Capítulo V
“La caravana simbólica y el moto carro electoral”
El día amaneció con una leve brisa y el canto metálico de la tos seca de Arcadio, que ya había desayunado mate amargo y una dosis generosa de sueños imposibles. La plaza central se veía más viva que de costumbre: no porque el pueblo estuviera animado, sino porque el patio de Arcadio había donado todas sus chatarra para la primera caravana simbólica de la historia política local.
El “vehículo oficial” era un motocarro que Arcadio había bautizado como “El Torinito”. Una estructura endeble, mezcla de chasis oxidado, el motor de una podadora de césped y un par de alas falsas hechas con palets. En el costado, un cartel pintado a mano con la leyenda:
“Resistencia Romántica: ¡Arranquemos juntos!”

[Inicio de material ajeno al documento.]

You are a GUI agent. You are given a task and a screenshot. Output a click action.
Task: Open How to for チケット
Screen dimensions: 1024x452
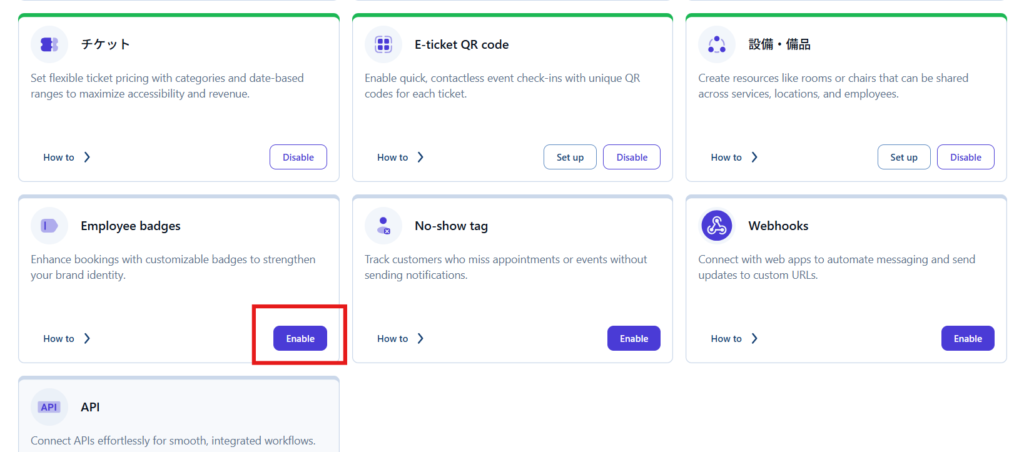pos(67,157)
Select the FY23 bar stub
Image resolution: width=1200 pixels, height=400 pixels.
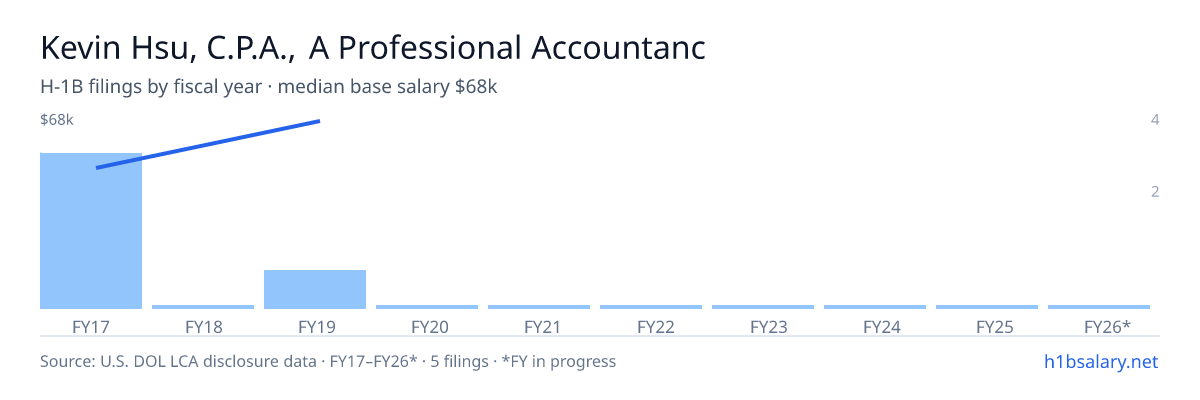click(763, 307)
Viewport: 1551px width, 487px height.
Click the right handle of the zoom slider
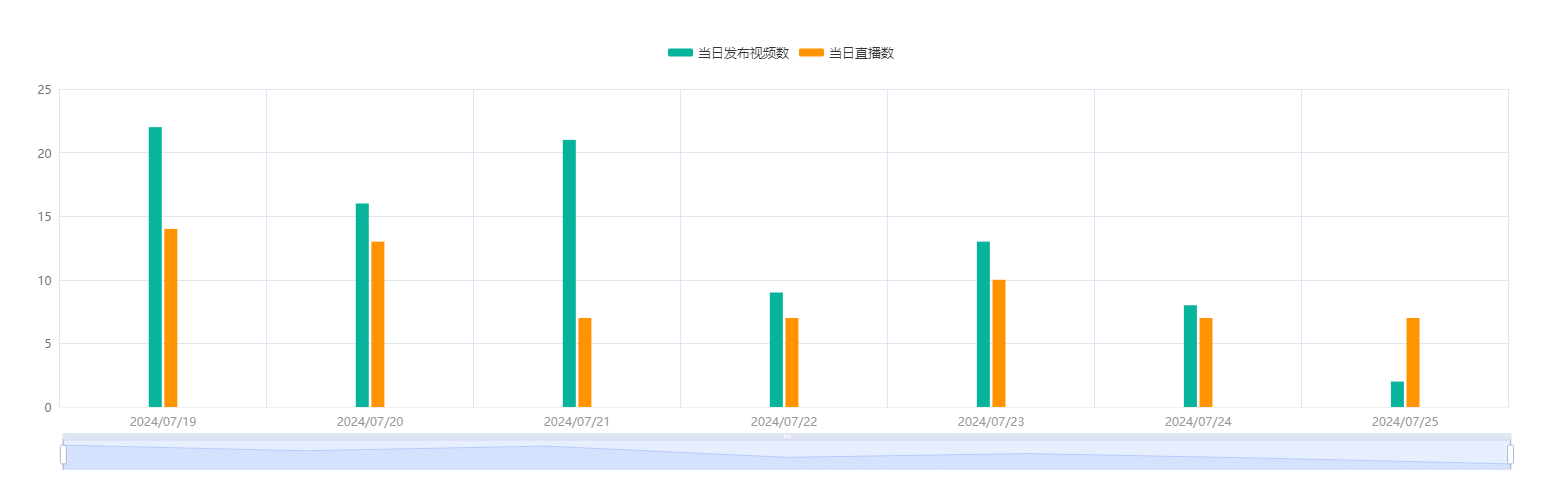tap(1510, 455)
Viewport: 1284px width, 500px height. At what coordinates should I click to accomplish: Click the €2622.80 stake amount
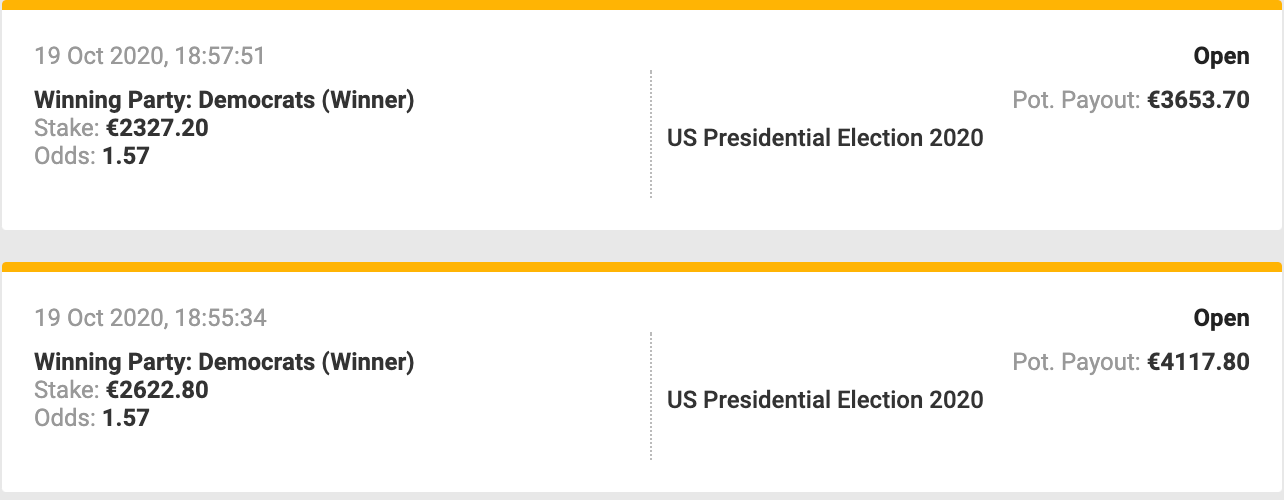[157, 390]
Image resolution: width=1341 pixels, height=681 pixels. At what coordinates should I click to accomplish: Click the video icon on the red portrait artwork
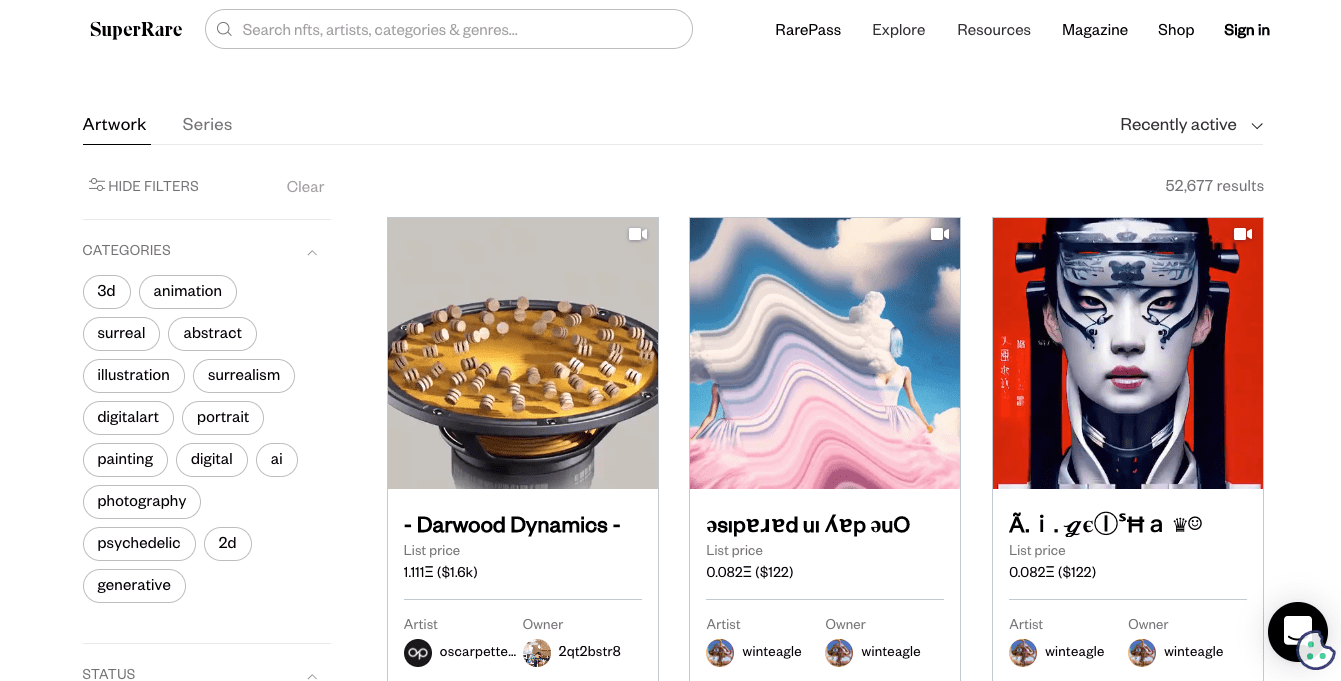click(1243, 233)
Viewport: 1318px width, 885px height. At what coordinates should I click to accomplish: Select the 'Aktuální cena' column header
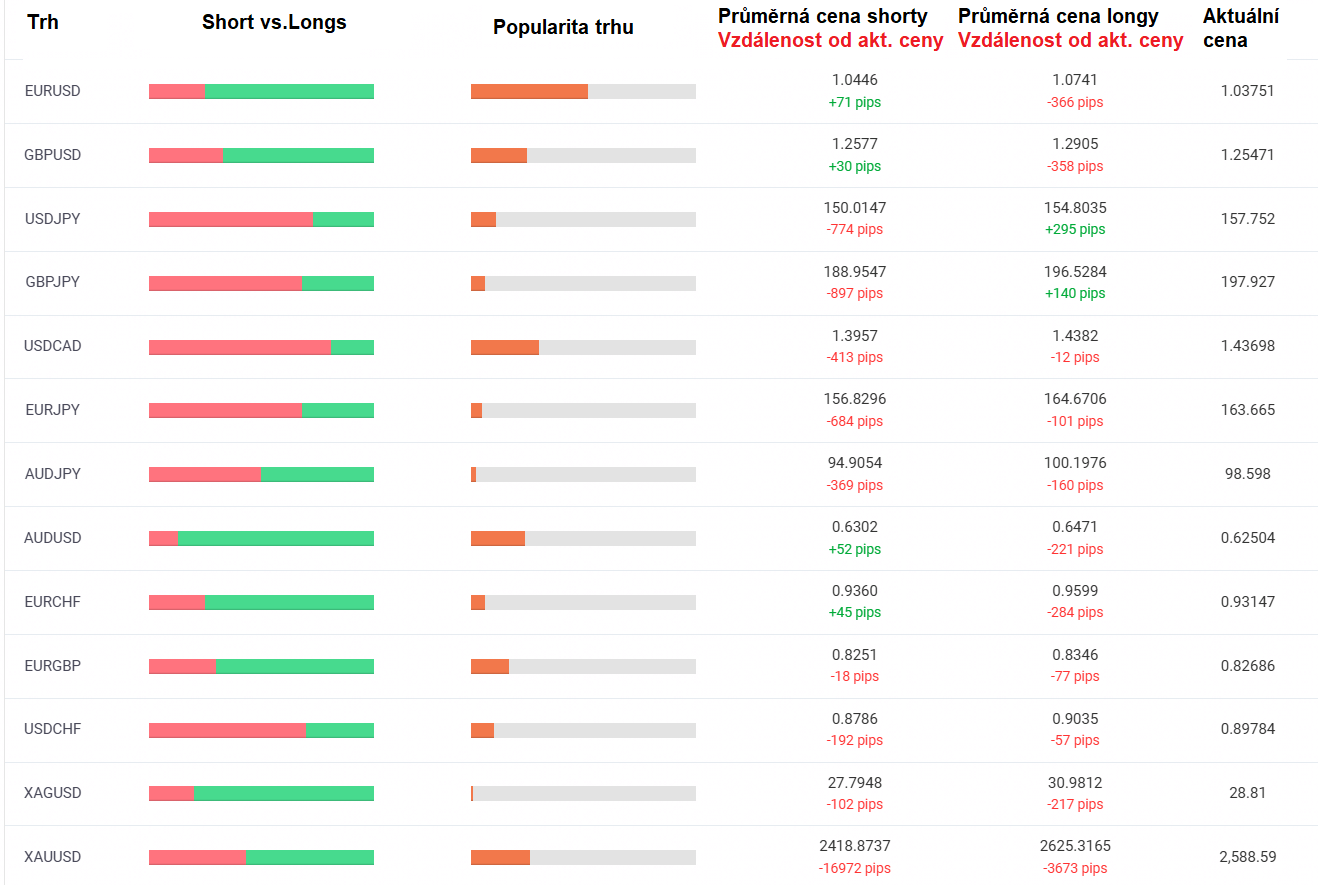point(1240,28)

Detrás, una fila heterogénea de vecinos, algunos curiosos, otros escépticos, y varios con ganas de que la cosa terminara rápido para volver a la siesta.
Arcadio, montado en la motocarro, arengaba con voz de profeta:
—¡No es solo un motocarro! ¡Es la nave de los sueños de este pueblo! Como aquel Torino que resistió 84 horas en Nürburgring, nosotros resistiremos las burocracias, las tristezas y las excusas.
La caravana avanzaba a paso de tortuga, y el ruido del motor más parecía un estornudo que un rugido. En una curva, “El Torinito” se detuvo con un quejido mecánico. Arcadio saltó, desconectó cables, los miró con ojos tristes y se volvió hacia la gente:
—No importa si no avanzamos rápido. Lo que importa es que seguimos rodando. Eso, mi gente, es política con alma.
Mientras tanto, Elbio repartía volantes que olían a carne y nostalgia, Cata hacía chistes subversivos sobre la corrupción, y la gallina Clara caminaba libre entre la multitud, picoteando papeles y algún que otro corazón despistado.
En el centro, una niña preguntó:
—Señor Arcadio, ¿cuándo va a arreglar el Torino de verdad?
Él la miró con ternura y dijo:
—Cuando este pueblo entienda que lo que hay que arreglar no son autos, sino corazones. Y que la historia de ese Torino no está en sus piezas, sino en su voluntad para no rendirse.
La caravana siguió su camino, dejando un rastro de polvo, risas, promesas y una locura tan contagiosa que nadie supo si estaban votando por un hombre o por una leyenda en construcción.